## [Stored items]
[Start of section]
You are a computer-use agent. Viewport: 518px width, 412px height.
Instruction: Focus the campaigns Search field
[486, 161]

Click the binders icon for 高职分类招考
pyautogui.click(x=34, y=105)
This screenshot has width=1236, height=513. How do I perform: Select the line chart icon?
[End of section]
## [Work request]
All of the data needs to be printed once more, exactly.

## [Solution]
You are a computer-use agent. Viewport: 518px width, 412px height.
Instruction: Focus the campaigns Search field
[486, 161]

Click the binders icon for 高职分类招考
pyautogui.click(x=34, y=105)
This screenshot has width=1236, height=513. How do I perform: Select the line chart icon?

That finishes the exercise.